Edward Rogers (center) stands with mourners at the funeral of his father Ted Rogers, President and CEO of Rogers Communications, in Toronto on December 9, 2008. REUTERS / Mike Cassese (CANADA) / File Photo

October 29 (Reuters) – Independent directors of Rogers Communications, which is embroiled in a board battle, criticized former chairman Edward Rogers for trying to “fit in as de facto CEO” and having compromised the planned 20 billion Canadian dollars (16.1 billion dollars) buyout of Shaw Communications (SJRb.TO), according to court documents released Friday.

Rogers Communications (RCIb.TO), Canada’s largest telecommunications company, is rocked by a family feud, sparking a bitter public battle for control of the board of directors, as the company carries out its largest acquisition of its story. The two rival factions will face off Monday in the BC Supreme Court, where the judge will decide on legitimate advice.

The feud was sparked after Edward Rogers, son of late founder Ted Rogers, attempted to remove CEO Joe Natale in late September, claiming Natale struggled to turn the company around despite more than four years as CEO .

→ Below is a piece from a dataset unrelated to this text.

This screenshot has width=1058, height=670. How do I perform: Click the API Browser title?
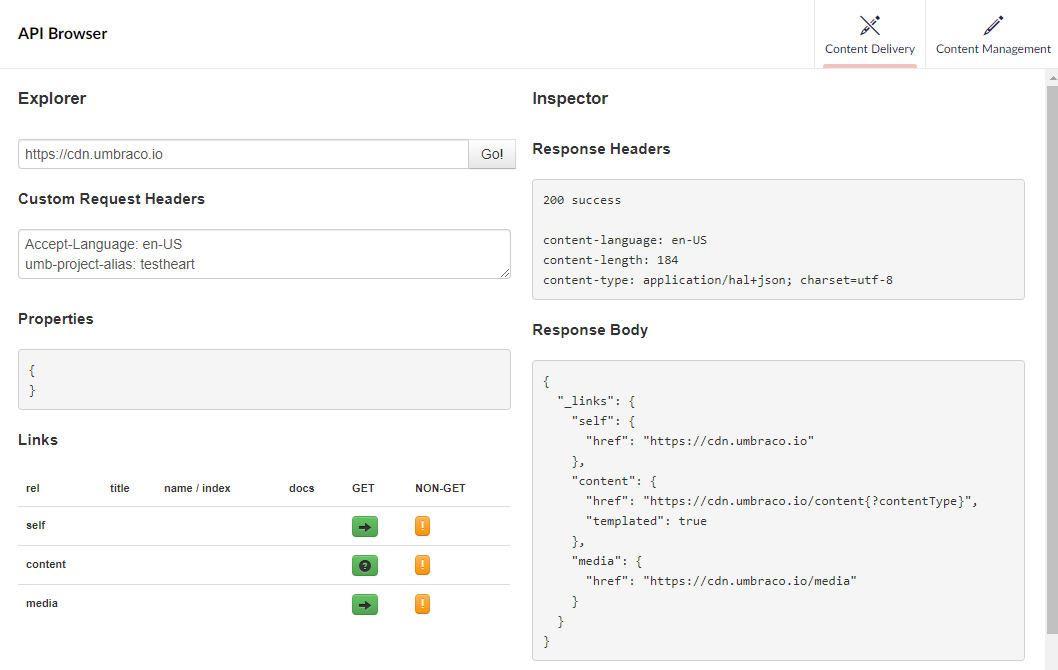pyautogui.click(x=62, y=34)
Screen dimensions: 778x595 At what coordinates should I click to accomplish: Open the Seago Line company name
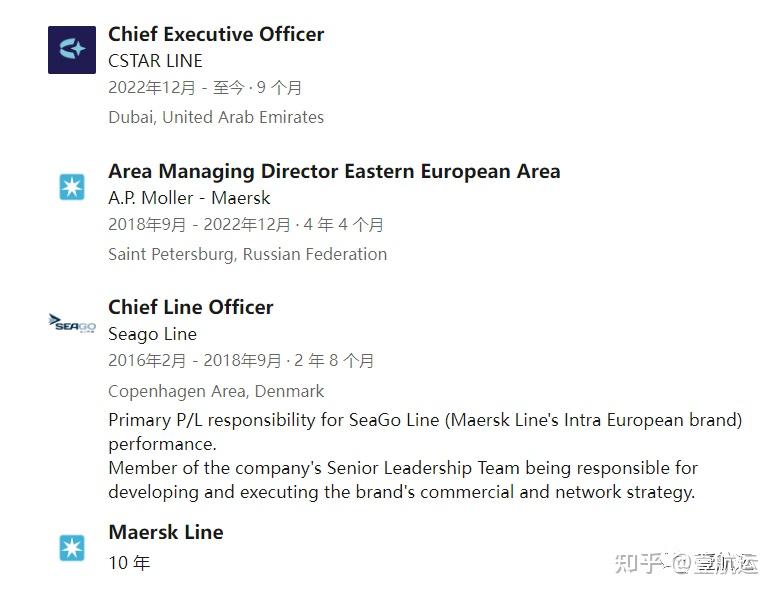(x=152, y=334)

This put Edward at odds with his mother and two sisters, who supported Natale, and resulted in his impeachment as president of Rogers. Edward Rogers retaliated by using his position as chairman of Rogers Control Trust, the family entity that owns the majority of the company’s voting shares, to form a new board of directors, which recognized him as chairman. Read more

In an affidavit submitted to the BC Supreme Court, Loretta Rogers said her decision to bring a motion for the removal of Edward Rogers followed media reports that he was attempting to remove five independent directors by written resolution. , contrary to Ted Rogers’ wishes.

The family dispute unfolding in public is a rare occurrence in Canada and has surprised analysts and investors, weighed on company shares and caught the attention of the regulator.

The matriarch of the controlling Rogers Communications family also said the independent directors sought to create safeguards to prevent Edwards’ interference from harming the business. She said Edward ignored all the checks and balances in trying to remove independent directors, and without a shareholder meeting and against the business judgment of a majority of the board.

A spokesperson for Edwards Rogers and Rogers Communications declined to comment.

($ 1 = 1.2392 Canadian dollars)

Writing by Denny Thomas Editing by Leslie Adler

Our standards: Thomson Reuters Trust Principles.